驚くのは、彼女がピアノを始めた年齢と環境です。彼女は7歳、小学校2、3年生からピアノを始めています・親は動物生態学の大学教授で、娘をピアニストなどにしたかったわけでもなく、ただの習い事を始める年齢でピアノをはじめ、9歳でエクサンプロヴァンスの音楽院に入学しています。
楽器など3~4歳で始めないと音感が身につかないとか、7歳くらいではすでに楽譜を読む訓練を初めていて言語並みに楽譜を読めないと話にならないとか言われる業界では、全くの異例です。おそらく、小学校に入って何らかのきっかけでピアノを弾き始め、その瞬間から他の子供とは全く違っていたはずです。周囲は驚愕して本格的に習わせたことでしょう。
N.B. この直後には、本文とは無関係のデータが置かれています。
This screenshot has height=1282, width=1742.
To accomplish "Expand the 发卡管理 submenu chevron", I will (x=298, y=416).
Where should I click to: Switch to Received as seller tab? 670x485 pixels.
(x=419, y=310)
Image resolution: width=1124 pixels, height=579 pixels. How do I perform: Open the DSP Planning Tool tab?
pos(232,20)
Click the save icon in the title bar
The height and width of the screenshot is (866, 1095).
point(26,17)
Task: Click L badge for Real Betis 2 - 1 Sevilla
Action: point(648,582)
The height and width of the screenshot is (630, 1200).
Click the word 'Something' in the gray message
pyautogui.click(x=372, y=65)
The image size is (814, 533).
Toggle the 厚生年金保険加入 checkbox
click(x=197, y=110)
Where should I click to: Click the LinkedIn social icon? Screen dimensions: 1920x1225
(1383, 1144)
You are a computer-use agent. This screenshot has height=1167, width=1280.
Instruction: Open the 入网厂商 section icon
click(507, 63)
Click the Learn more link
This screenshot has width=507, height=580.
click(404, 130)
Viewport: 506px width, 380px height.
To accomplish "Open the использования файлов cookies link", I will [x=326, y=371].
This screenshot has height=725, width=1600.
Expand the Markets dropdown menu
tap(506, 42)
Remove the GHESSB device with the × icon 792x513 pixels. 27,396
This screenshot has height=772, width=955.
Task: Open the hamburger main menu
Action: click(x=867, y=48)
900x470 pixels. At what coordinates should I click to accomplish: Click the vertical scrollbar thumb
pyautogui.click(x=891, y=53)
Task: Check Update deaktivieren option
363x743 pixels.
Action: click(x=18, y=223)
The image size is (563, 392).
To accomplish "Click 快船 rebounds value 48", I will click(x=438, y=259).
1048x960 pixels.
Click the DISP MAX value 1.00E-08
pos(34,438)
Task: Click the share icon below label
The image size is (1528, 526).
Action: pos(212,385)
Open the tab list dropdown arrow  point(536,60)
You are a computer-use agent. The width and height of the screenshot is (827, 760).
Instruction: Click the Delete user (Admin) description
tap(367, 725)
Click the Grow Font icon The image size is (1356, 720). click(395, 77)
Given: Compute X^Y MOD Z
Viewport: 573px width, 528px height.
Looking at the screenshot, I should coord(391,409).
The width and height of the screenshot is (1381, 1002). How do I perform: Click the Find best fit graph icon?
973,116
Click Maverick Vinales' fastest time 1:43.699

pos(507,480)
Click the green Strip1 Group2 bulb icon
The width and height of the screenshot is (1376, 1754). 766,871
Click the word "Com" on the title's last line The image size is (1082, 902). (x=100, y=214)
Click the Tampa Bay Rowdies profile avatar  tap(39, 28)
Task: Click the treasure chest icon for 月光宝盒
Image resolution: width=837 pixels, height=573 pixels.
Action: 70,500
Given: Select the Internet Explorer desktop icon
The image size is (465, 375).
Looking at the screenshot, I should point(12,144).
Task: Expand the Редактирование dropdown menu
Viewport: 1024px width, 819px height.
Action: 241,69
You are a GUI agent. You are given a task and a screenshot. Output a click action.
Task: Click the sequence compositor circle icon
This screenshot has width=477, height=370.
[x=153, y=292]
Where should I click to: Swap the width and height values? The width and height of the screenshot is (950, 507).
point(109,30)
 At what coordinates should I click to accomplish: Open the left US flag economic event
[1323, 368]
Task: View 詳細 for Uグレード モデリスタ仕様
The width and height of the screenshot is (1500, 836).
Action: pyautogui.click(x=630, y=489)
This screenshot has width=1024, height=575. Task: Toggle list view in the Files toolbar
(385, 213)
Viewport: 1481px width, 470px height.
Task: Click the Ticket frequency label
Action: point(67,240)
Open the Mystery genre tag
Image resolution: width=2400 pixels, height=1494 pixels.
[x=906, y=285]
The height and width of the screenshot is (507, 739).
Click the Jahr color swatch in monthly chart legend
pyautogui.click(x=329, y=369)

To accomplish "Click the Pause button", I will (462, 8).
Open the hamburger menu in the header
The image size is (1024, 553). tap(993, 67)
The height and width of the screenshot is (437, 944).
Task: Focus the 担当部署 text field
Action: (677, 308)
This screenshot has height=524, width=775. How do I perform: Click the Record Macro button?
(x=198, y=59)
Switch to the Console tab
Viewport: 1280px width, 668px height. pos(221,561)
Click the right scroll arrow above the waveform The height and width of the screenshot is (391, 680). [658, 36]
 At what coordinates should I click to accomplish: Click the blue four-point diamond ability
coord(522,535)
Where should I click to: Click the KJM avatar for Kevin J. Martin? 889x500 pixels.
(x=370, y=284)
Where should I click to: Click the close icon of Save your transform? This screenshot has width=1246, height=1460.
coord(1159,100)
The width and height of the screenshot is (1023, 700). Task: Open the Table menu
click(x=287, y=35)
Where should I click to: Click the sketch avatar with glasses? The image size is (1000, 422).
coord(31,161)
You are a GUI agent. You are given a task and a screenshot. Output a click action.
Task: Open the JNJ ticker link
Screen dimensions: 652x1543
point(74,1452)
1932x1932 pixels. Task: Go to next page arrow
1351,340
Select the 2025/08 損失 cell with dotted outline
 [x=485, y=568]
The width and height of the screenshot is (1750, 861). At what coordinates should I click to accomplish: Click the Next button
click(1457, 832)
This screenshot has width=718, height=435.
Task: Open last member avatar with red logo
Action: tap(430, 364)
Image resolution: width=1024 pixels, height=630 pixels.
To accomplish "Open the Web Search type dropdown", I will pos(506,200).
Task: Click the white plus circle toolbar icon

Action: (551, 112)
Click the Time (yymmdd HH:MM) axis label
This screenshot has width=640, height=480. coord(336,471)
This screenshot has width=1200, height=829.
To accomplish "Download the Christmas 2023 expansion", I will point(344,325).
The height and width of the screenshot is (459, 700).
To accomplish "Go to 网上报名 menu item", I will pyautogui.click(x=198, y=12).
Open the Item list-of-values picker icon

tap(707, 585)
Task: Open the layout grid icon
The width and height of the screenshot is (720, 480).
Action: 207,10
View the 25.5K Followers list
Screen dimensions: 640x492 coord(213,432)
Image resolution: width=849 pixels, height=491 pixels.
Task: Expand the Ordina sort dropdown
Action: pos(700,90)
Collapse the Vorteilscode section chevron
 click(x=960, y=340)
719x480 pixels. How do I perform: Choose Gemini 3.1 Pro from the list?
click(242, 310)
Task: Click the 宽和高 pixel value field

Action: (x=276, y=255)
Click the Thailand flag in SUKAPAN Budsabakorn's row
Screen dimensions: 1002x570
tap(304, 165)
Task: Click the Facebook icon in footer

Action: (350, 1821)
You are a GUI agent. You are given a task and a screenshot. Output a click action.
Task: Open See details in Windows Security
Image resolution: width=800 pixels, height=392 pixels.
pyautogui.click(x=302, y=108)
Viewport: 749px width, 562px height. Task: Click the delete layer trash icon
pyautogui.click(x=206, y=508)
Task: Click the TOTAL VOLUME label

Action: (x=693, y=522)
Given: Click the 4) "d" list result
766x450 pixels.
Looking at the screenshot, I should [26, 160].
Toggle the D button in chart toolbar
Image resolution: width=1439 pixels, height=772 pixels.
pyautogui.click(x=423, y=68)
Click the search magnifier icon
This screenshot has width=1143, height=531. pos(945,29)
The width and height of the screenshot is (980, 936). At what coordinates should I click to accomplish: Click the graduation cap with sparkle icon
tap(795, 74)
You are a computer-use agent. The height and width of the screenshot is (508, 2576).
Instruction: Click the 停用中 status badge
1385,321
その後、大学では動物行動学を専攻して、「オオカミと暮らす美人ピアニスト」としても有名になりました。要するに、常人ではないのです。
まさしく、gifted、与えられたものです。環境など関係ない。しかも、美人ときている。すっぴんでこれですからな。神様は不平等ですな。
ブラームスも素晴らしい
NHK交響楽団のバックも素晴らしいです。木管、特にオーボエが素晴らしい。 彼女の演奏を年代ごとに聞くと、この演奏の少し前には調子を落としていた時期もあるようです。このNHKでのライブを見る限り復活したようで喜ばしいです。
ところで、私がこのピアニスト凄いと思うブラームスとは?/グリモーに勝ち目はない
もう、ロシア人のピアノとしか言いようがないロマンチックで重量級。ブラームスがラフマニノフになっとる。そして、この体躯がないとこのピアノは弾けないと思う。ところで、ブラームスの裏のリズムがよくわかる指揮ですな。
素晴らしく考え抜かれ、コントロールされ尽くした精密な演奏。聞き入ってしまう。
このレベルを聞くと、グリモーは厳しいですな
これは彼女の才能というより、運動神経や筋力と言った肉体的な差が大きいと思います。やはり女性では楽器のコントロールが甘くなる。だからペダルを頼って、音が不明瞭になる。これは上の動画を比べると、否応なく知ることになる。
そして、女性奏者の場合、経験や年齢に応じた円熟で、年齢とともに落ちる演奏能力を補い、名演奏家と言われる域に達する奏者が少ない。なぜだか理由は分かりません。
アルゲリッチが男以上の演奏をできた、ただ一つの理由
女性で過去最高のgiftedを持ち、尚且つ男以上の演奏能力を持ったピアニストにアルゲリッチがいます。その理由は単純です。男並みの肉体を持っていたからです。年齢に応じた円熟を見せた数少ない女流名演奏家ピリスとの連打を見ればよく分かります。